---------- Records for the exercise ----------
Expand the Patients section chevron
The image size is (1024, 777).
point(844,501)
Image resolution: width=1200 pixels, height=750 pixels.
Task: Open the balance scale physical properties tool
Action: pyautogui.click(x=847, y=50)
----------
_The problem_
Each entry is to be returned in full, character for character.

_Written solution_
Expand the Patients section chevron
The image size is (1024, 777).
point(844,501)
Image resolution: width=1200 pixels, height=750 pixels.
Task: Open the balance scale physical properties tool
Action: pyautogui.click(x=847, y=50)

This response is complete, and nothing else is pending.